Bahkan, jika hal itu tidak terpenuhi, segera kita memvonis, yang tidak
sayanglah, yang tidak mengerti anak sendirilah, atau dilanda perasaan
sedih, marah, dan kecewa yang hanya merugikan diri sendiri. Maka untuk
itu, kita butuh untuk belajar dan belajar mengendalikan diri, agar kita
mampu hidup secara harmonis dengan keluarga, orangtua, saudara, dan
dengan masyarakat lainnya.
Suatu hari, tampak seorang pemuda tergesa-gesa memasuki sebuah restoran
karena kelaparan sejak pagi belum sarapan. Setelah memesan makanan,
seorang anak penjaja kue menghampirinya, "Kak, beli kue kak, masih
hangat dan enak rasanya!"
"Tidak Dik, saya mau makan nasi saja," kata si pemuda menolak.
Sambil tersenyum si anak pun berlalu dan menunggu di luar restoran.
Melihat si pemuda telah selesai menyantap makanannya, si anak
menghampiri lagi dan menyodorkan kuenya. Si pemuda sambil beranjak ke
kasir hendak membayar makanan berkata, "Tidak Dik, saya sudah kenyang."

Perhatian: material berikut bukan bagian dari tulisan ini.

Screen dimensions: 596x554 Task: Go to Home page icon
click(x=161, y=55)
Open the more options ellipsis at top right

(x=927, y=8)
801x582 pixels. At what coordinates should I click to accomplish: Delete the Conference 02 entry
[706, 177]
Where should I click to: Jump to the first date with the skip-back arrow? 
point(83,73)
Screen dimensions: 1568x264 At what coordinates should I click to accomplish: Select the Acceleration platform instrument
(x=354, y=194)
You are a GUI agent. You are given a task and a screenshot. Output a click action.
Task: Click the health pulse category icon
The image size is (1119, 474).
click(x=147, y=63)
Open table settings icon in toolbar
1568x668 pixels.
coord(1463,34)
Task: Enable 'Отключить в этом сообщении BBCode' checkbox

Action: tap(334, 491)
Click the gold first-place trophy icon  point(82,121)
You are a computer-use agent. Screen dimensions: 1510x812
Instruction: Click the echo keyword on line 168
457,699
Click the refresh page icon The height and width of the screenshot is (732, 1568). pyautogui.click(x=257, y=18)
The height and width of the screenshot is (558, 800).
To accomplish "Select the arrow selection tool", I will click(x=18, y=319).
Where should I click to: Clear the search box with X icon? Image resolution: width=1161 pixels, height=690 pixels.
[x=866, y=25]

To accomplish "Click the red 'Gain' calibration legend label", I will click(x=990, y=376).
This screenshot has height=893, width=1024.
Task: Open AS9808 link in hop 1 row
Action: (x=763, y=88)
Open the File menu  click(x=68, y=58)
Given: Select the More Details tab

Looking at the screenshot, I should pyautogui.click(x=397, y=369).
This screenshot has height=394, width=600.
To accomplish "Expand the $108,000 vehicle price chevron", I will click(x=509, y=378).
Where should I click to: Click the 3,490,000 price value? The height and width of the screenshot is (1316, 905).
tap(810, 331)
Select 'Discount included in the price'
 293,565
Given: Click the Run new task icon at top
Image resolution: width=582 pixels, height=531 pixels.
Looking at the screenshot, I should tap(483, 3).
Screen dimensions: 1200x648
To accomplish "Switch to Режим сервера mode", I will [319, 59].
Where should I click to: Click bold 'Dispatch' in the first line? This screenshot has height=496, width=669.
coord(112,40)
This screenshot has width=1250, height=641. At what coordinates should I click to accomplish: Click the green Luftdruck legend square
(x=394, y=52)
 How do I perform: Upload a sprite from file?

Sambil berkukuh mengikuti si pemuda, si anak berkata, "Kuenya bisa dibuat oleh-oleh pulang, Kak."
Dompet yang belum sempat dimasukkan ke kantong pun dibukanya kembali.
Dikeluarkannya dua lembar ribuan dan ia mengangsurkan ke anak penjual
kue. "Saya tidak mau kuenya. Uang ini anggap saja sedekah dari saya."
Dengan senang hati diterimanya uang itu. Lalu, dia bergegas ke luar
restoran, dan memberikan uang pemberian tadi kepada pengemis yang berada
di depan restoran.
Si pemuda memperhatikan dengan seksama. Dia merasa heran dan sedikit
tersinggung. Ia langsung menegur, "Hai adik kecil, kenapa uangnya kamu
berikan kepada orang lain? Kamu berjualan kan untuk mendapatkan uang.
Kenapa setelah uang ada di tanganmu, malah kamu berikan ke si pengemis
itu?"
"Kak, saya mohon maaf. Jangan marah ya. Ibu saya mengajarkan kepada saya
untuk mendapatkan uang dari usaha berjualan atas jerih payah sendiri,
bukan dari mengemis. Kue-kue ini dibuat oleh ibu saya sendiri dan ibu
pasti kecewa, marah, dan sedih, jika saya menerima uang dari Kakak bukan
hasil dari menjual kue. Tadi kakak bilang, uang sedekah, maka uangnya
saya berikan kepada pengemis itu."
Si pemuda merasa takjub dan menganggukkan kepala tanda mengerti.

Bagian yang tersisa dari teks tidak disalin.